04 Mei 2026 | Dilihat: 32 Kali

Hardiknas 2026, Bireuen Tegaskan Dukung Lima Kebijakan Perioritas Nasional

noeh21
Teks Foto: Wakil Bupati Bireuen, Ir. Razuardi, MT menjadi Inspektur Upacara memperingati Hardiknas di Kabupaten Bireuen. Foto: IJN/Amiruddin.
      
IJN - Bireuen | Peringatan Hari Pendidikan Nasional (Hardiknas) 2026 di Kabupaten Bireuen bukan sekadar seremoni tahunan.
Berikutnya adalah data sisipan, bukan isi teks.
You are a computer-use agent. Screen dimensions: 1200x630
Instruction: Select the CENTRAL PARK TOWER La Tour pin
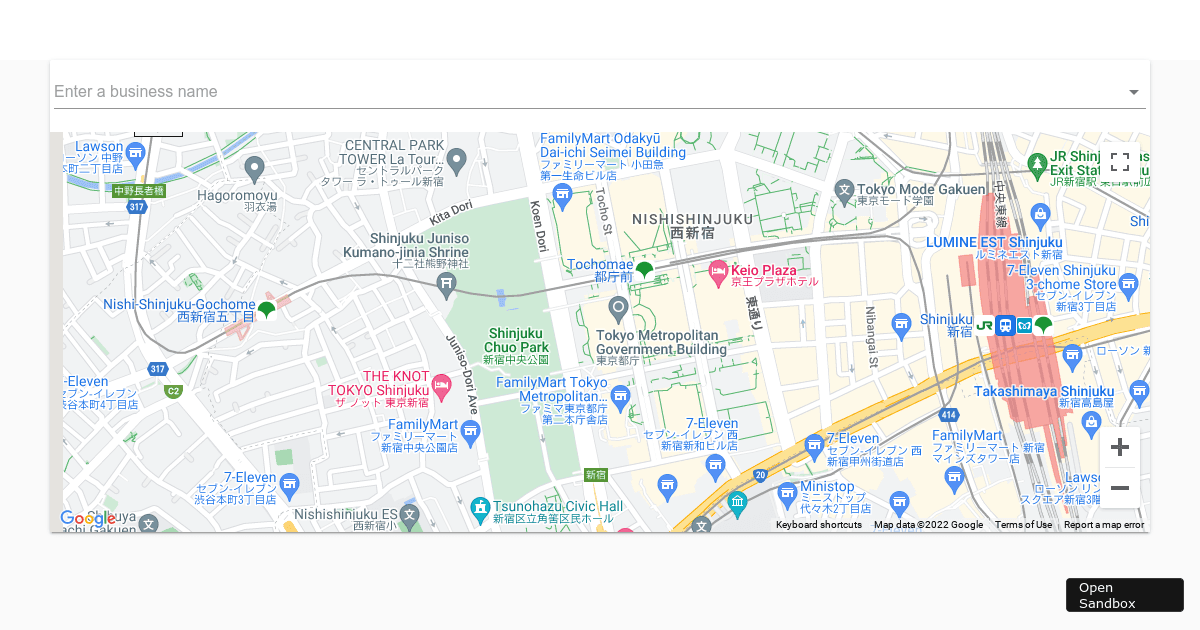click(457, 160)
Momentum ini ditegaskan sebagai titik pijak untuk mempercepat perubahan nyata di sektor pendidikan.  
 
Upacara yang berlangsung khidmat di Lapangan Kantor Pusat Pemerintahan Kabupaten Bireuen, Senin, 4 Mei 2026, dipimpin Wakil Bupati Bireuen, Ir. Razuardi, M.T., selaku Inspektur Upacara.
 
 Dalam amanat Menteri Pendidikan Dasar dan Menengah RI yang dibacakan, ditegaskan bahwa pendidikan sejatinya adalah proses memanusiakan manusia, sebuah prinsip yang kembali ditekankan melalui filosofi Ki Hajar Dewantara: asah, asih, dan asuh.
 
Lebih dari sekadar wacana, Pemerintah Kabupaten Bireuen menunjukkan komitmen konkret dengan mendukung lima kebijakan strategis nasional: revitalisasi dan digitalisasi pendidikan, peningkatan kesejahteraan guru, penguatan karakter peserta didik, peningkatan mutu pendidikan, serta perluasan akses pendidikan yang merata.
 
Wakil Bupati Razuardi menegaskan, keberhasilan transformasi pendidikan tidak cukup hanya bertumpu pada kebijakan, tetapi harus digerakkan oleh kualitas sumber daya manusia. Ia menyoroti pentingnya pendekatan deep learning yang dibangun di atas fondasi “Tiga M”: mindset (pola pikir maju), mental yang kuat, dan misi yang lurus.
 
“Tanpa Tiga M, kebijakan hanya akan menjadi angka dan formalitas. Pendidikan membutuhkan pelaku yang berkomitmen, bukan sekadar sistem yang tertulis,” tegasnya.
 
Upacara Hardiknas 2026 ini turut dihadiri unsur Forkopimda, Ketua DPRK Bireuen, Bunda PAUD, Kepala Kantor Kementerian Agama, para pimpinan perguruan tinggi, serta organisasi profesi pendidikan seperti PGRI dan IGI.
 
Melalui peringatan ini, Pemkab Bireuen mengirim pesan kuat: masa depan pendidikan tidak bisa ditunda. Kolaborasi lintas sektor harus diperkuat, guru harus dimuliakan, dan sistem pendidikan harus terus beradaptasi demi melahirkan generasi yang cerdas, tangguh, dan berdaya saing.
 
Hardiknas tahun ini menjadi penegasan bahwa perubahan pendidikan di Bireuen bukan lagi rencana, melainkan gerakan yang sedang berjalan.